I want to take the stream reading/indexing part out of ChannelDataNode
into a new class derived from the current DataStream
(I'm talking about __getitem__
, get
and get_as_array
). As opposed to DataStream
, where the stream index is a b"timestamp-number"
, the index would become b"start-end"
(which basically represents the slice contained in this event, right now this is just "start"
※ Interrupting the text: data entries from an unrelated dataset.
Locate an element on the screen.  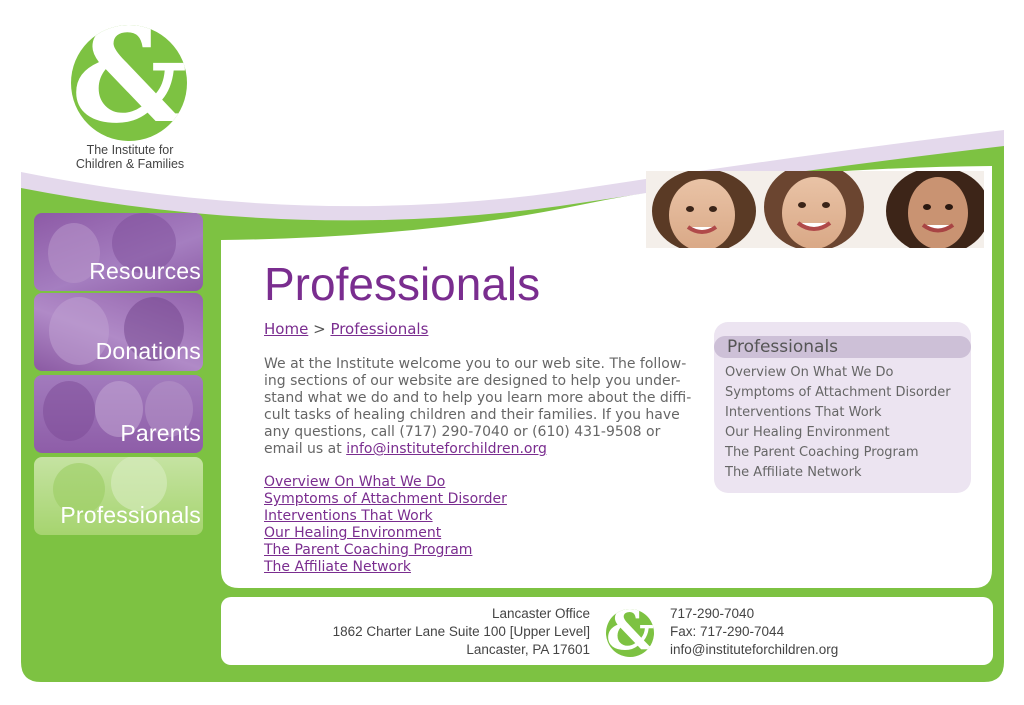
logo: & is located at coordinates (129, 83).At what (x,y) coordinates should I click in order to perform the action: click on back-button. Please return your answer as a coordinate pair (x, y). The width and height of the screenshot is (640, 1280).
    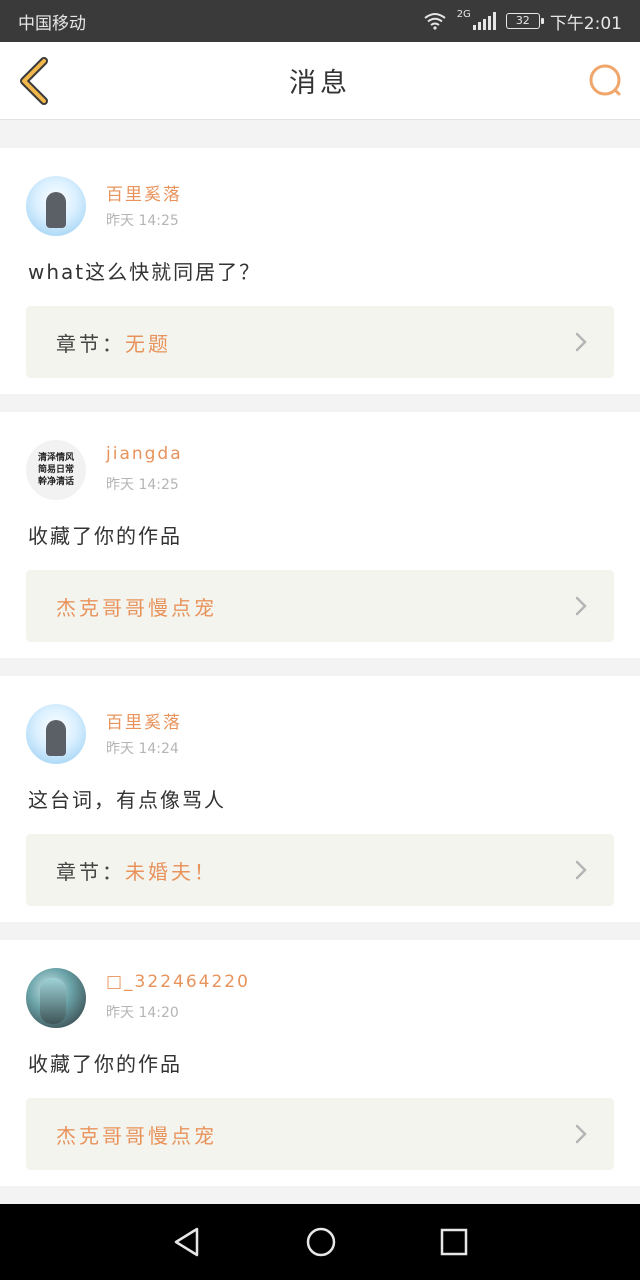
    Looking at the image, I should click on (34, 81).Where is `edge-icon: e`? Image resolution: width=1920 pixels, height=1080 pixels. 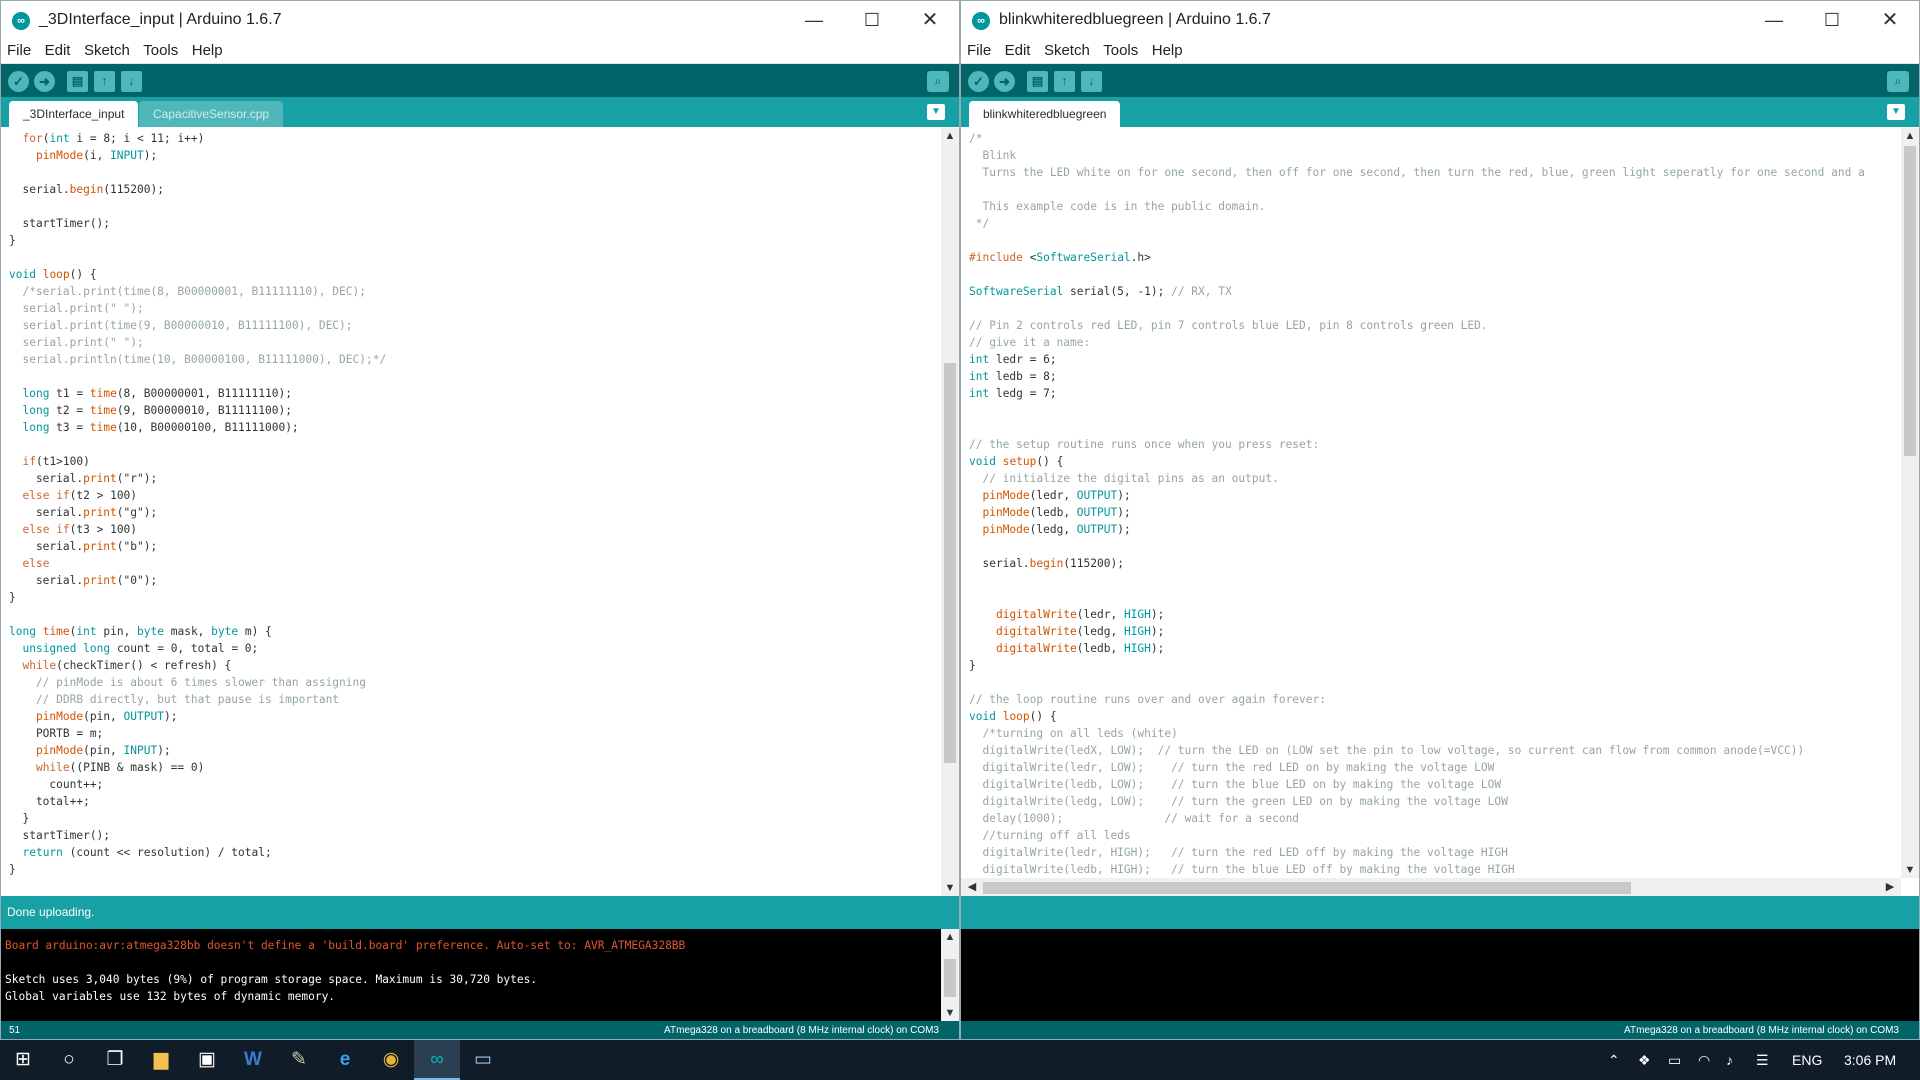
edge-icon: e is located at coordinates (345, 1060).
which is why we need to decode the event to get "end" or get the length of the ChannelDataNode
). The API of this new class would be as close as possible to that of a python list
and hide all the Redis stream specific stuff. The only difference with a python array is that the first part could be missing. In addition, the usage in pipelines need to be expanded to getting any slice, not just the available data.
Long story short: this is the moment to really think what the API for getting data from ChannelDataNode
and LimaDataNode
should be. I already added __getitem__
in the past which raises IndexError
whenever appropriate. However I did not change the behaviour of get
and get_as_array
as they would return None or an empty array when data was missing. I think there is no reason the preserve that behaviour.